The IMF and the World Bank have issued statements praising the G-20 leaders on the outcome of the G-20 Summit that concluded yesterday in Washington. One by-product of the meeting was the issuance of an Action Plan outlining specific actions to taken prior to March 31, 2009, to ensure compliance with several common principles that were agreed upon by the G-20 leaders. One of the principles agreed upon was a pledge to reform the governance of the Bretton Woods international financial institutions, notably the IMF and World Bank, “by modernizing their governance and membership to encompass ‘greater voice and representation’ by emerging market economies and developing countries.” The G-20 leaders also renewed their commitment to ensure that “the IMF, World Bank and multilateral development banks have sufficient resources to assist developing countries affected by the crisis, and to provide trade and infrastructure financing.”

Mr. Dominique Strauss-Kahn, Managing Director of the IMF, welcomed the “G-20’s endorsement of strengthening the IMF’s mandate in areas of macroeconomic surveillance, lending to member countries in need, and providing assistance to build up capacity in emerging, market and developing countries.” He also praised the G-20 leaders for coming to an “agreement on principles for reform of financial markets, and especially the commitments to reinforce international cooperation.”

Mr. Robert Zoellick, the President of the World Bank Group, in his statement, emphasized that the G-20 leaders must follow through with the commitments made during the G-20 Summit, and acknowledged that the World Bank would continue to expand its “funding, ideas, innovative products and partnership to help developing countries.”

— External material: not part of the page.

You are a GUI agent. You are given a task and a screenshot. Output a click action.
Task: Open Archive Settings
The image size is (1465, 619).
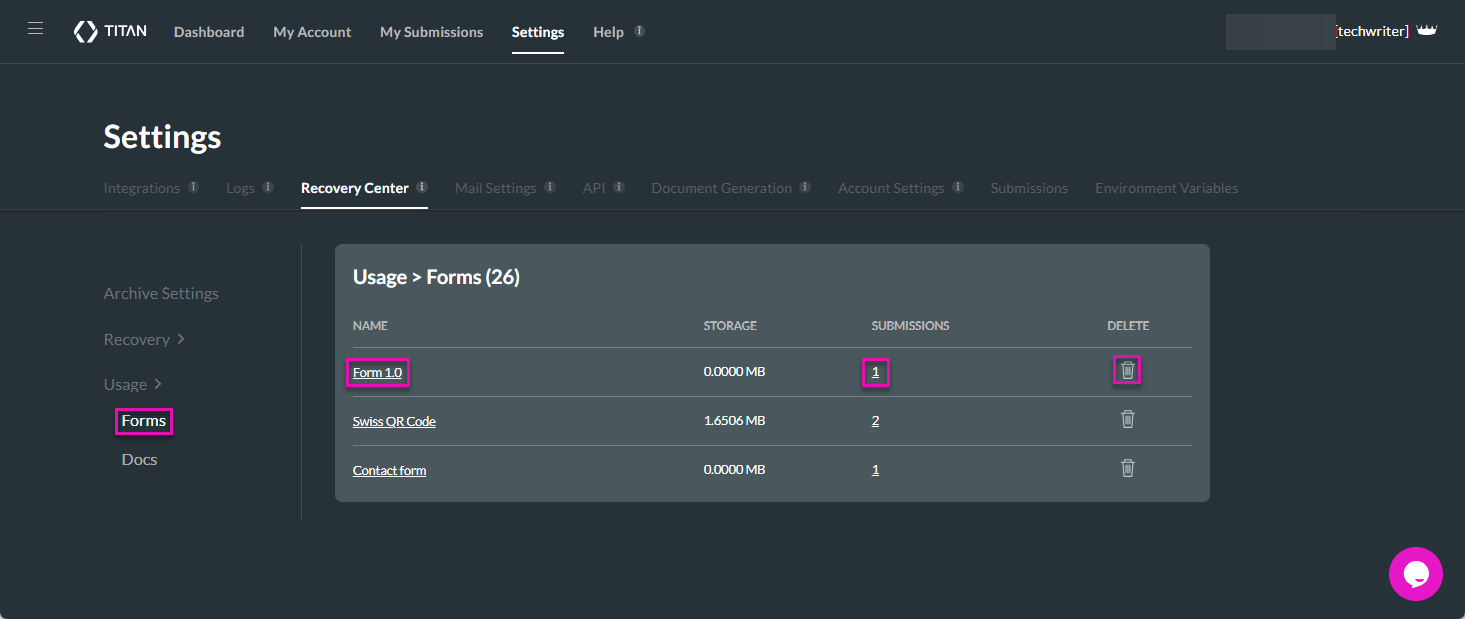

The World Bank and the IMF have both been working actively to mitigate the crisis by promoting various financial aid initiatives to increase liquidity and stabilize weak financial markets. On Friday, the Japanese government in line with some of the sentiments voiced at the G-20 Summit made “a $2 billion investment in one of the World Bank’s funds and a $100 billion loan to the IMF, to provide assistance to countries with merging markets.”